**YOUR GOAL**.
Locate "You are a computer-use" in the data below, then output the line it is on and all following lines through the last, word for word. Skip any pictures.
Segment Start: SUPPLIED INFORMATION
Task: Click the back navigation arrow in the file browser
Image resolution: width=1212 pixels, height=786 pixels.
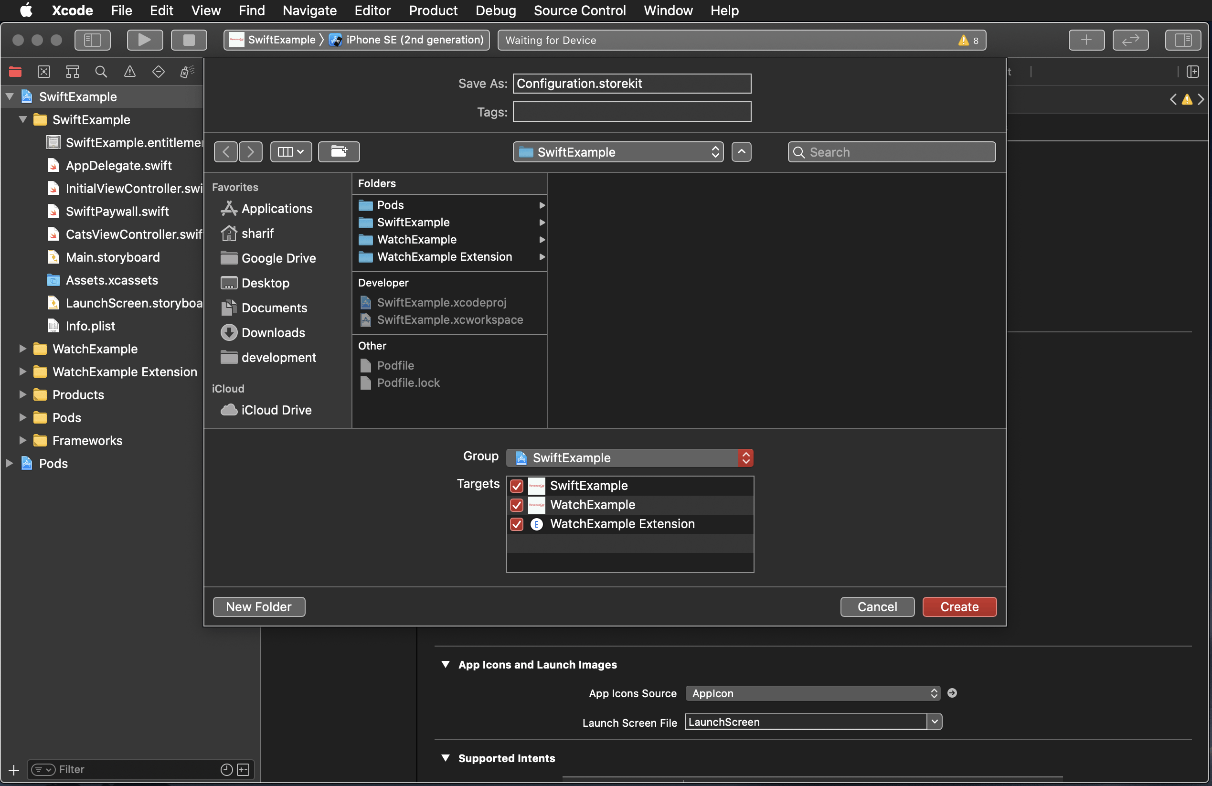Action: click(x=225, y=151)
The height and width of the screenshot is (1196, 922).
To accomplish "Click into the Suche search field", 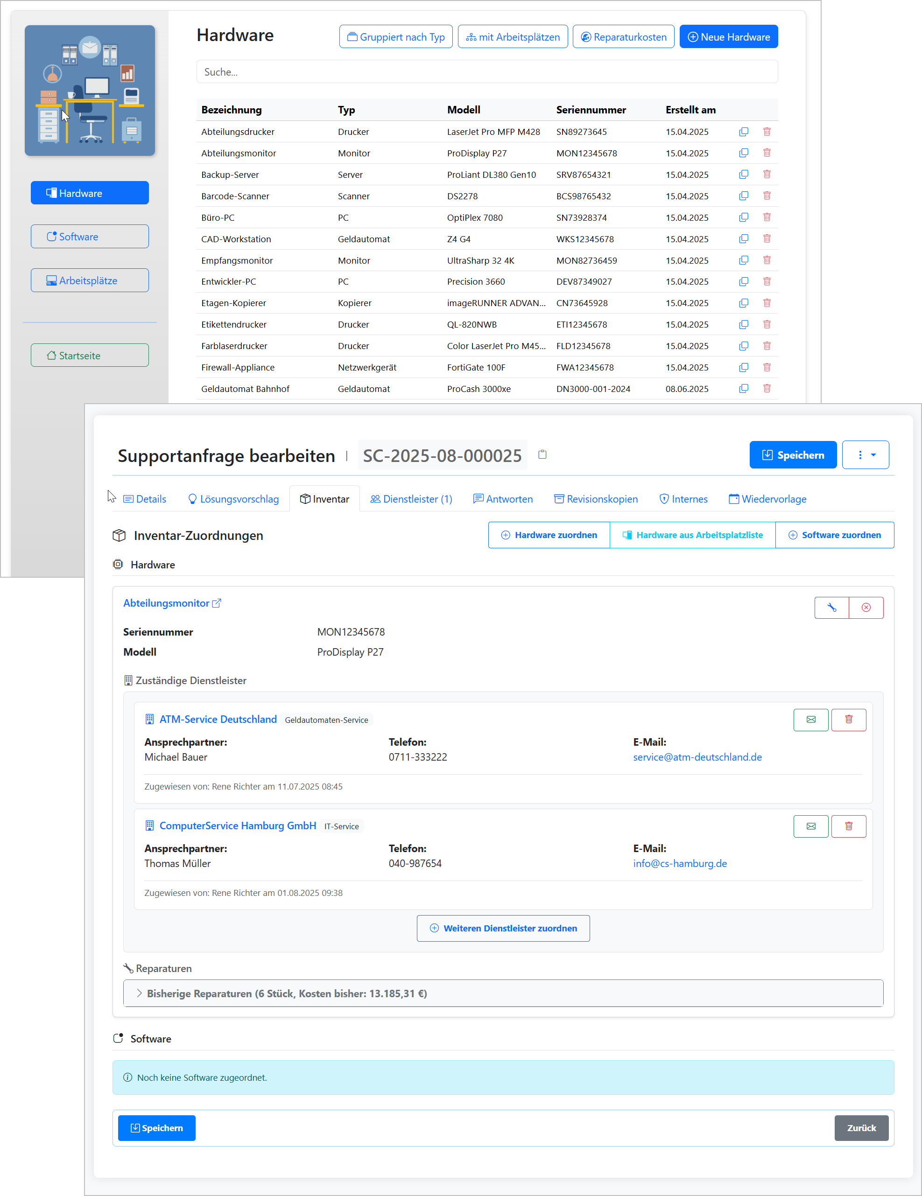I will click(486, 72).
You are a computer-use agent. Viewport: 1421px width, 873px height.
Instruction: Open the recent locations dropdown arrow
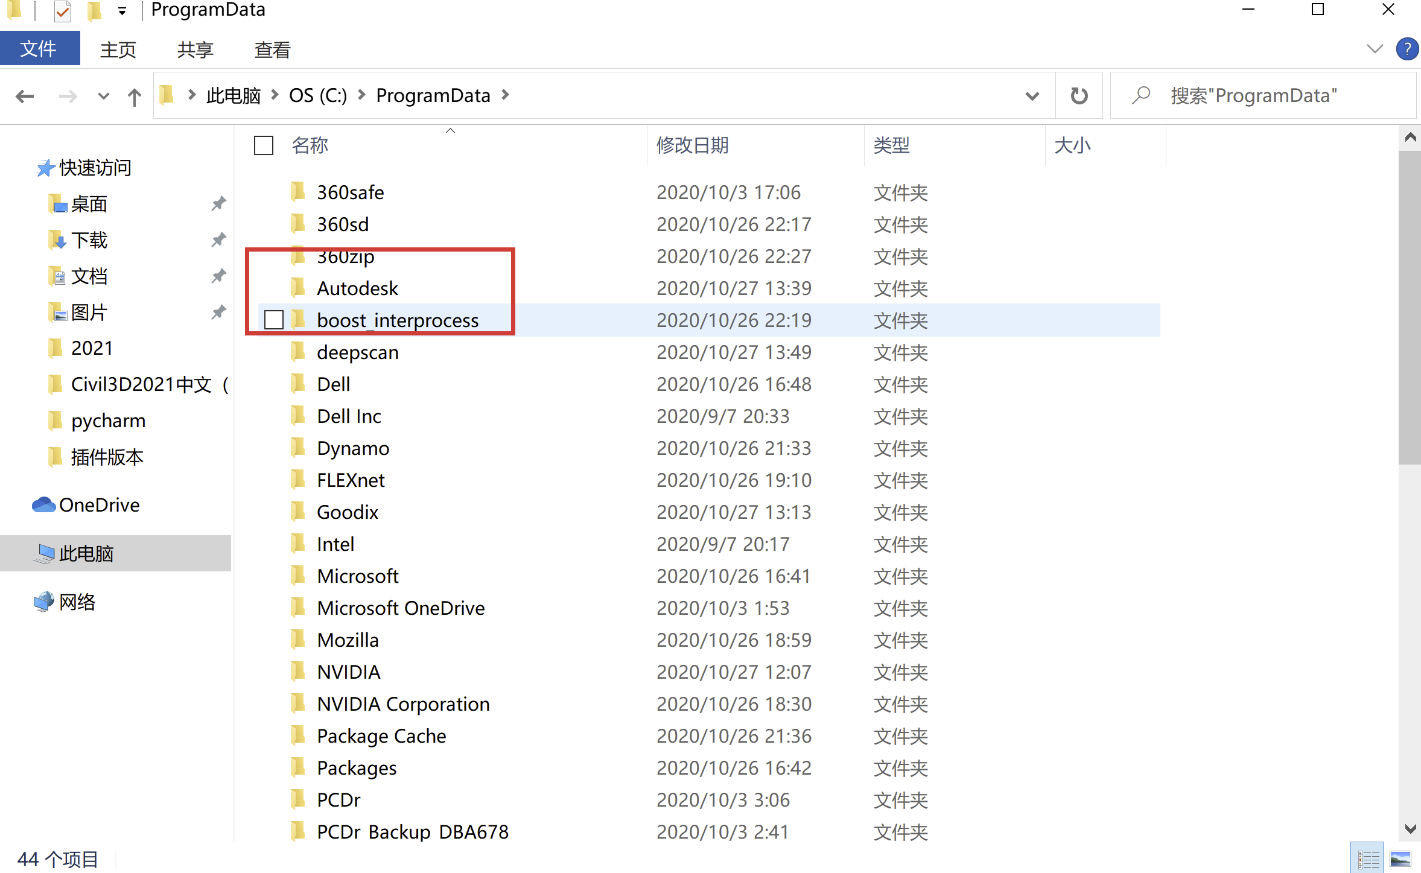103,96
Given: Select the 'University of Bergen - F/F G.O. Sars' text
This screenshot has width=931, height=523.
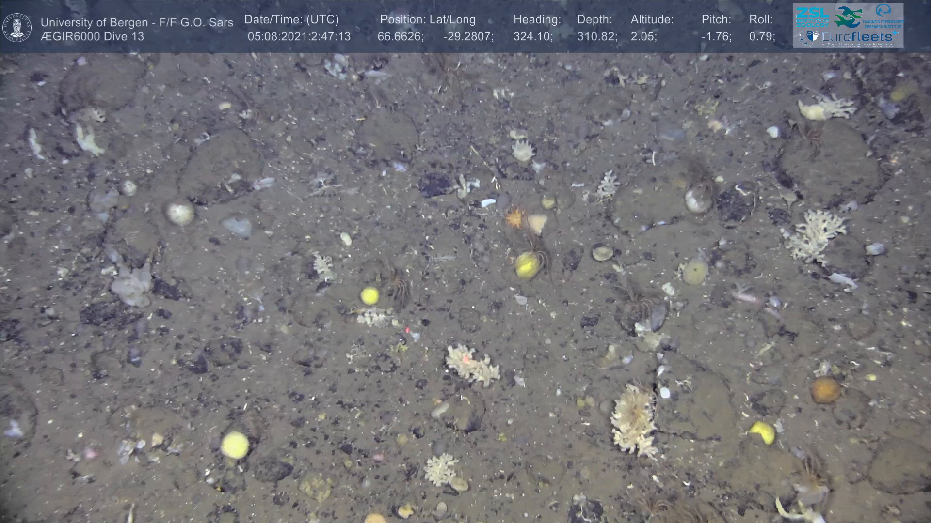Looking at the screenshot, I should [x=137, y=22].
Segment End: SUPPLIED INFORMATION
**SOLUTION TO THE EXERCISE**.
You are a computer-use agent. Viewport: 1421px width, 873px height.
Instruction: Open the recent locations dropdown arrow
103,96
Given: Select the 'University of Bergen - F/F G.O. Sars' text
This screenshot has width=931, height=523.
Looking at the screenshot, I should [x=137, y=22].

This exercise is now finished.